---------- EXTRACT ----------

Slow takeoff for AI R&D, fast takeoff for everything else
Why is AI progress so much more apparent in coding than everywhere else?
Among people who have “AGI timelines”, most do not set their timelines based on data, but rather update them based on their own day-to-day experiences and social signals.
As of 2025, my guess is that individual perception of AI progress correlates with how closely someone’s daily activities resemble how an AI researcher spends their time. The reason why users of coding agents feel a higher rate of automation in their bones, whereas people in most other occupations don’t, is because automating engineering has been the focus of the industry for a while now. Despite the expectations for 2025 to be the year of the AI agent, it turns out the industry is small and cannot have too many priorities, hence basically the only competent agents we got in 2025 so far are coding agents.
Everyone serious about winning the AI race is trying to automate one job: AI R&D.

----------

Pick up the essay on why AI progress shows most in coding where it stops, and carry it forward. The records that come next are separate material and have no connection to the essay on AI progress.

---------- RECORDS SUPPLIED ----------

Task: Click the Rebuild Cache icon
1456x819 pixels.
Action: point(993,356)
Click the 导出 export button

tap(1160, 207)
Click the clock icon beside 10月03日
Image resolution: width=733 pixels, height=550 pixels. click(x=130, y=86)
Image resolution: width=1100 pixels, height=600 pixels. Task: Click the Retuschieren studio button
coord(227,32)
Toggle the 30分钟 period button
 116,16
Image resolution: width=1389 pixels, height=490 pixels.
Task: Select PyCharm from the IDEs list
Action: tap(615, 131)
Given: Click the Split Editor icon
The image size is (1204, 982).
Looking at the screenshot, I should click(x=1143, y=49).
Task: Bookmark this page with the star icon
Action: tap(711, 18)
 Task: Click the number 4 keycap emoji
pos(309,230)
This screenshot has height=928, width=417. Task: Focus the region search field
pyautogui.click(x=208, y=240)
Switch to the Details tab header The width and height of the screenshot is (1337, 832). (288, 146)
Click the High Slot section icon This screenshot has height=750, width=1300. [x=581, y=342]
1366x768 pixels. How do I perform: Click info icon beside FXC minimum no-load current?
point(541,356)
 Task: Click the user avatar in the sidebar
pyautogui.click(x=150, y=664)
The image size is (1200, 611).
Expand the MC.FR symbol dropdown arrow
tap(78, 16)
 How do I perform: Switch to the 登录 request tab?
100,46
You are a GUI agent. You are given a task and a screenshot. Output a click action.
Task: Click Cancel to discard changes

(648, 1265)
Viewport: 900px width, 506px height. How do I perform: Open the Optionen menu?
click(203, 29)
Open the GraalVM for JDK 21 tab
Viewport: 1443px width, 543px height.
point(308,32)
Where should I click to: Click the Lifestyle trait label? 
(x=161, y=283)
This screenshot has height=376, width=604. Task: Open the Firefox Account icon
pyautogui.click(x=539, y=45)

----------

__RESULT OF THIS EXERCISE__:
To a first approximation, there is no point yet in automating anything else, except to raise capital (human or investment), or to earn money. Until you are hitting diminishing returns on your rate of acceleration, unrelated capabilities are not a priority. This means that a lot of pressure is being applied to AI research tasks at all times; and that all delays in automation of AI R&D are, in a sense, real in a way that’s not necessarily the case for tasks unrelated to AI R&D. It would be odd if there were easy gains to be made in accelerating the work of AI researchers on frontier models in addition to what is already being done across the industry.
I don’t know whether automating AI research is going to be smooth all the way there or not; my understanding is that slow vs fast takeoff hinges significantly on how bottlenecked we become by non-R&D factors over time. Nonetheless, the above suggests a baseline expectation: AI research automation will advance more steadily compared to automation of other intellectual work.
For other tasks, especially for less immediately lucrative ones, it will make more sense to automate them quickly after we’re done with automating AI research. Hence, a teacher’s or a fiction writer’s experience of automation will be somewhat more abrupt than a researcher’s. In particular, I anticipate there will be a period of a year or two in which publicly available models are severely underelicited in tasks unrelated to AI R&D, as top talent is increasingly incentivized to work on capabilities that compound in R&D value.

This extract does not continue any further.